I concur with some hesitation, in IIA. Our holding conforms to precedent but may not be demanded by it. I suggest that, in an appropriate case, we might continue the work done in N.L.R.B. v. Seven-Up Bottling Co. 344 U.S. 344, 73 S.Ct. 287, 97 L.Ed. 377 (1953) and in Darnell v. City of Jasper, 730 F.2d 653 (11th Cir.1984). As I read them, those cases represent the choice between calculating awards for lost earnings by the aggregate earnings formula and the quarterly earnings formula — the latter being the clear choice.
The aggregate earnings formula is denounced. Were we to presume to improve damage calculation by re-adopting that method, we should be in improper conflict with controlling precedent.
I believe, however, that no other method of calculating damages has been ruled out. None other is even discussed by The Court or in our Darnell case. If a better formula than the quarterly earnings formula (other than, of course, the aggregate earnings formula) were put forward, I apprehend that we might consider it.
Since working on Darnell I have felt that improvement might well be possible. If so, we shall require more counselling than presented to us here. Nevertheless, I proffer the following.

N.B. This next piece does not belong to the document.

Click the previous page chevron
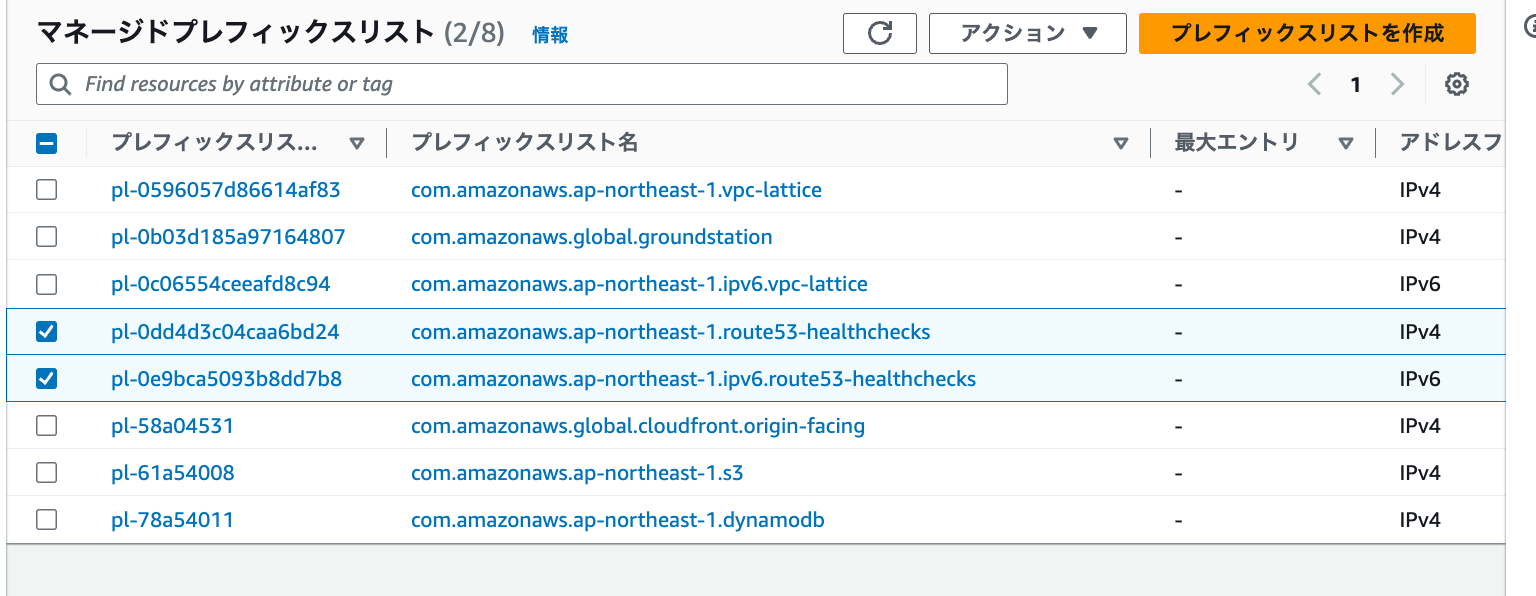The width and height of the screenshot is (1536, 596). (1314, 85)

The aggregate earnings formula defines the actual lost earnings with mathematical precision. It would be attractive, but it discourages settlement with, or reemployment of, the wronged employee. It does so because it applies what I call a “spread back” of post-discharge earnings. So, if a wrongfully discharged employee should go for one year without employment, but, then, obtain work at twice the earnings previously enjoyed, at the end of the second year there would be no damages. The “excess” earned in the second year would be “spread back” over the first year to the end that the wronged employee who had endured a year without earnings would be entitled to take nothing. The de*1516fendant would do well to delay and delay, fishing for such a result.
The quarterly earnings formula provides for no “spread” of “excess” earnings at all. It does the employer no good at all to postpone settling up while the employee is earning nothing — or less than the lost earnings. The employer is going to pay for those lost earnings whether or not the plaintiff does better later. This is a beneficial result. When a pay period’s wages are lost, damages calculation should include that loss. There should be no “spread back.”
But I see no merit in the windfall of damages that might well result from the absence of a “spread forward.” If, for a spell, the employee has post-discharge earnings in excess of those during employment, the excess should not cancel out any damages already suffered, but the excess should result in the accumulation of no further damages until it has been “used up” by being applied to subsequent periods of no or reduced earnings. Making these calculations on a “pay period” basis would seem appropriate. If the wronged employee had a bi-weekly pay period, examination should be made of post-discharge earnings on a bi-weekly basis to determine damages or mitigating earnings, spread forward if indicated.
I do not dissent from our failure to adopt such a calculation in this case. It has not been put into issue by the parties. They debate aggregate earnings versus quarterly earnings and quarterly earnings prevail. I suggest that they are not set in binding concrete.